* Texto de leitura *
__________

DOSTOIÉVSKY E A PSICANÁLISE

Na nossa cultura contemporânea e mentalidade reinante, a cada dia, torna-se constatável a busca pela frivolidade e superficialidade em todas as dimensões da vida. Torna-se tão difícil tomas decisões que as pessoas adiam suas convicções e se refugiam em fantasias ou o irreal. Vivemos com o desejo de profundidade, já que é o “DNA” do “humanum”, porém, por outro lado, somos neutralizados e frustrados com inúmeras tentativas valorativas do mesmo “humanum”. Estamos na busca do que somos e desejamos ser, entretanto nem sempre nos perguntamos em que consiste o desejo, a busca e nós mesmos. Conduzir-se não pelo eu, mas por outros “eus” se tornou o modelo de vida pós-moderno. A busca pela interioridade sempre foi uma arma poderosa que escritores e pessoas inspiradas usaram para superarem a cultura do imediatismo, os determinismos sociais e uma moralidade de fachada, sem um verdadeiro empenho com autenticidade ética; sempre existiram pessoas que foram além do seu tempo. Duas percepções disto estão em dois marcantes pensadores: Sigmund Freud (1856-1939) e Fiodor Dostoiévski (1821-1881). Um foi o fundador do movimento chamado “psicanálise” que fez uma virada copernicana radical na história da humanidade ao pensar na possibilidade de um universo maior que o que vivemos e habitamos; este universo é “virtual” e está dentro do ser humano. Outro foi um dos mais frutíferos escritores russos. Ambos tratam da profundidade, interioridade e dinamicidade da alma humana; falam da mesma coisa por caminhos distantes; revelam-nos as mesmas contradições, ambiguidades e anseios humanos.

__________

* Registros de uma fonte de dados *

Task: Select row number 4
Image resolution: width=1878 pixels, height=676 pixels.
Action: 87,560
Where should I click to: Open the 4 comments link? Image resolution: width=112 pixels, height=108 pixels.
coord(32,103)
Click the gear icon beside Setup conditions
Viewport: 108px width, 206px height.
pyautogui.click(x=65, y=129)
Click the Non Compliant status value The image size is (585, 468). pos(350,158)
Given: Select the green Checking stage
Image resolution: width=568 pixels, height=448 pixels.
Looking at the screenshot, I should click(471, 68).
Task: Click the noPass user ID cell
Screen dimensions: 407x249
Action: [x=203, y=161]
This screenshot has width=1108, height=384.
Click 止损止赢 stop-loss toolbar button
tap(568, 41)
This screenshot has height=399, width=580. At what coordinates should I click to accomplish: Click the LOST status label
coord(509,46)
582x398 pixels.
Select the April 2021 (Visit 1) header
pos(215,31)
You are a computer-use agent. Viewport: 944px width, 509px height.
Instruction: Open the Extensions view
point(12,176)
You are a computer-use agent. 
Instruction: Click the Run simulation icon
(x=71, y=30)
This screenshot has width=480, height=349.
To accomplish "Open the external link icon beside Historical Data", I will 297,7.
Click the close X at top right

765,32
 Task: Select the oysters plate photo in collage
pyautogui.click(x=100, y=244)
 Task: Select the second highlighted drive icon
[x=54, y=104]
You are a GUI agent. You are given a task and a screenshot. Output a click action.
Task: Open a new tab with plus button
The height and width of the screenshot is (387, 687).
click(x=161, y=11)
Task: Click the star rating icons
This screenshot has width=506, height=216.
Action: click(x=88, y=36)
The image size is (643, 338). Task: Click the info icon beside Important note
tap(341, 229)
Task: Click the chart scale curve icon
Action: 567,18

__________

* Sobre o exercício *
Extraia na íntegra o texto acima sobre Dostoiévski e a psicanálise, sem alterar nenhuma palavra nem sinal de pontuação.

* Resposta *
DOSTOIÉVSKY E A PSICANÁLISE

Na nossa cultura contemporânea e mentalidade reinante, a cada dia, torna-se constatável a busca pela frivolidade e superficialidade em todas as dimensões da vida. Torna-se tão difícil tomas decisões que as pessoas adiam suas convicções e se refugiam em fantasias ou o irreal. Vivemos com o desejo de profundidade, já que é o “DNA” do “humanum”, porém, por outro lado, somos neutralizados e frustrados com inúmeras tentativas valorativas do mesmo “humanum”. Estamos na busca do que somos e desejamos ser, entretanto nem sempre nos perguntamos em que consiste o desejo, a busca e nós mesmos. Conduzir-se não pelo eu, mas por outros “eus” se tornou o modelo de vida pós-moderno. A busca pela interioridade sempre foi uma arma poderosa que escritores e pessoas inspiradas usaram para superarem a cultura do imediatismo, os determinismos sociais e uma moralidade de fachada, sem um verdadeiro empenho com autenticidade ética; sempre existiram pessoas que foram além do seu tempo. Duas percepções disto estão em dois marcantes pensadores: Sigmund Freud (1856-1939) e Fiodor Dostoiévski (1821-1881). Um foi o fundador do movimento chamado “psicanálise” que fez uma virada copernicana radical na história da humanidade ao pensar na possibilidade de um universo maior que o que vivemos e habitamos; este universo é “virtual” e está dentro do ser humano. Outro foi um dos mais frutíferos escritores russos. Ambos tratam da profundidade, interioridade e dinamicidade da alma humana; falam da mesma coisa por caminhos distantes; revelam-nos as mesmas contradições, ambiguidades e anseios humanos.